Photo of Admiral Korbohuta

Admiral Korbohuta

  • 125 Posts
  • 58 Reply Likes
This is 2019 and we're talking about Elon Musk and SpaceX. Very different scenario.
Photo of Voyager

Voyager

  • 471 Posts
  • 142 Reply Likes
That is true, but it took Tesla 14 years to get to an electric car that was reasonably affordable.  And electric cars have been around for 100 years.  To think that 4,000 or more LEO satellites will be launched and operating at a cost that is competitive with other internet services in less than 5 years is a pure pipe dream.  And Elon is known for making claims well beyond what he can deliver.  I suspect in 10-20 years we might have a functioning LEO satellite system, but not in 5 years or less.
Photo of Old Labs

Old Labs

  • 323 Posts
  • 282 Reply Likes
No problem if Elon can get a successful Dorothy IX launch -  as he noted in his twitter feed the last test launch suffered a RUD (rapid unexpected disassembly) on striking a cow.
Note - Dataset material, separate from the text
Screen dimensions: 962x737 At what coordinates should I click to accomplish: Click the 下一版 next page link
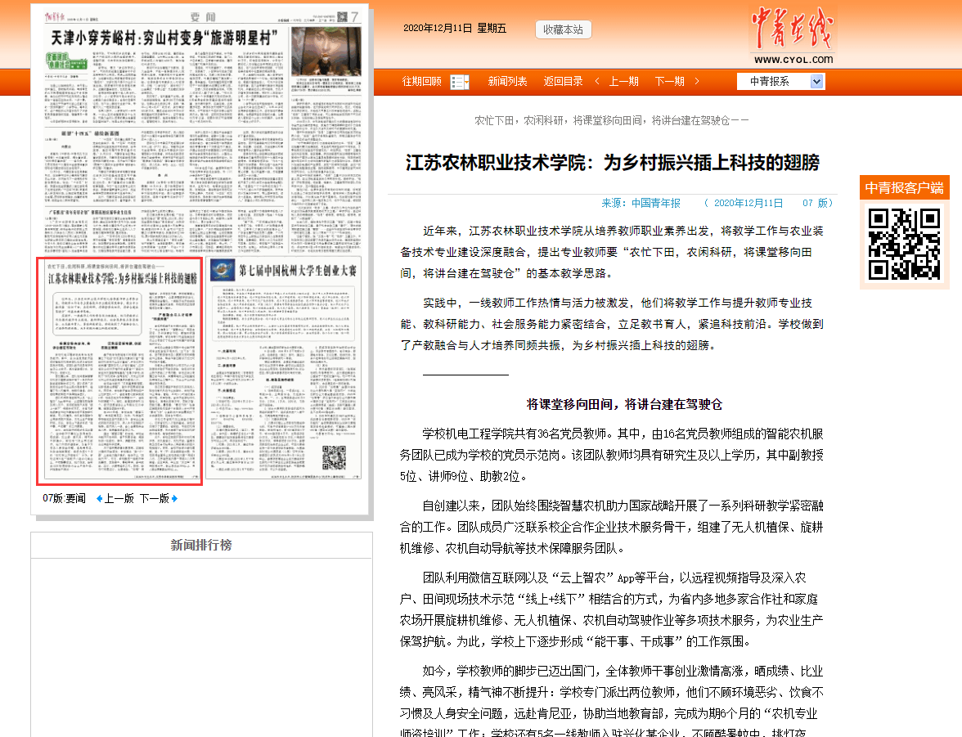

With a successful test, however, they should be able to deploy thousands with each Dorothy IX Heavy launch... weather permitting of course.

          
(Edited)
Photo of Terry Hill

Terry Hill

  • 188 Posts
  • 65 Reply Likes
They plan to start mid next year with six to eight more launches till they can start giving service and 24 more launches to go global. I'm sure there will be delays but lets hope Elon can deliver. And he has been testing with the U.S. military aircraft with 610 mbps while flying. We will all have to wait and see what happens.     
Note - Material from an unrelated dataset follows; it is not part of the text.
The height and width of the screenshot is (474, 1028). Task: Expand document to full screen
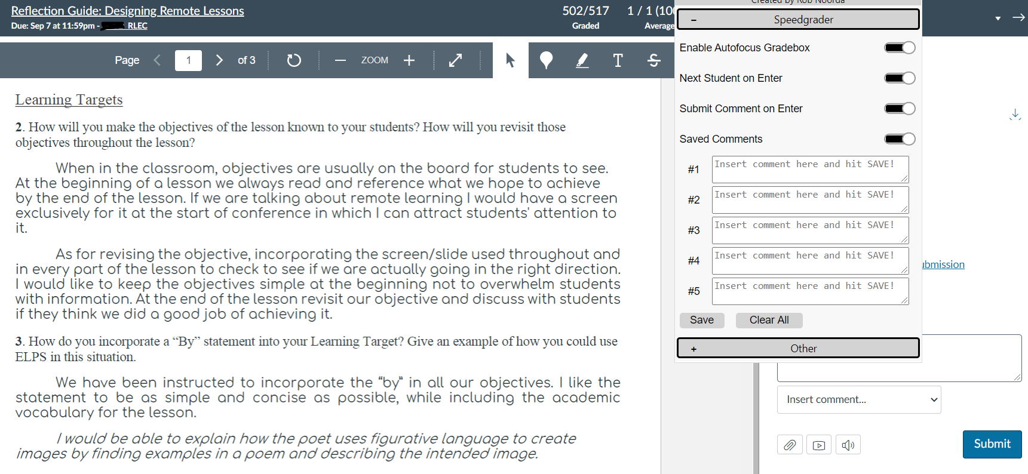[455, 60]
https://spacenews.com/spacex-plans-to-start-offering-starlink-broadband-services-in-2020/
(Edited)
Photo of Ron Frank

Ron Frank

  • 320 Posts
  • 205 Reply Likes
10,000 sats is the dream network.  It will take much less to become functional, but the best part of this system is it is expandable, if a certain area becomes congested they can set another sat in the grid to handle more coverage,

This is 2019 (for another 50 days or so) and not only has technology advanced exponentially in the last 10 - 20 years, the rate of advancement is also way more than it was 10 - 20 years ago.  Things that once took years to develop now take months, and things that once took months now take days.
Photo of ExSatUser

ExSatUser

  • 1610 Posts
  • 937 Reply Likes
Hey Ron. How is Hughesnet doing for you? I think we all are frustrated by the limitations on not having good, low latency, unlimited high speed internet in the country and are desperate for something better to come along!
Photo of Ron Frank

Ron Frank

  • 320 Posts
  • 205 Reply Likes
ExSatUser so far still happy.  Still working on the data issue but its not their fault.  Data reset this morning and still had 25% left  BIG IMPROVEMENT!   Its 6PM now ... peak usage time and yea Im a lil slow  snow, cold and cloudy, and Im running around 13.2 down, sure beats "up to 12" and not seeing over 5 during light usage.

NO REGRETS LEAVING VIASAT!

I am following the StarLink SpaceX deal though.  I feel it is the future, not just for guys like us, but for the industry.  I am hoping for a "reasonable" price it will provide me unlimited and allow me to cut the cord with DirecTV, but I also in the not so distant future see it as the next evolution of smart phones, no more land based towers ... no more dead spots, no more dropped calls.
Photo of Voyager

Voyager

  • 471 Posts
  • 142 Reply Likes
I agree that LEO is the future of satellite.  I simply think that the future for those in rural areas is still closer to 10 years away than 2 years as some seem to think.  My cooperative is estimating 6 years to complete our fiber roll-out and I am unfortunately in the 6th year area, but I still think I will have fiber before I have LEO.
Photo of Ron Frank

Ron Frank

  • 320 Posts
  • 205 Reply Likes
Voyager, there is a big difference between fully functional and "up and running"  For that matter it is technically "up and running" NOW,  YES Elon Musk has already sent the first Tweet using it!  I believe it was something to the effect of "Wow, its working!"  LOL  Right now the government is testing it, with what I hear are excellent results, 610 Mbps in a moving plane?!?!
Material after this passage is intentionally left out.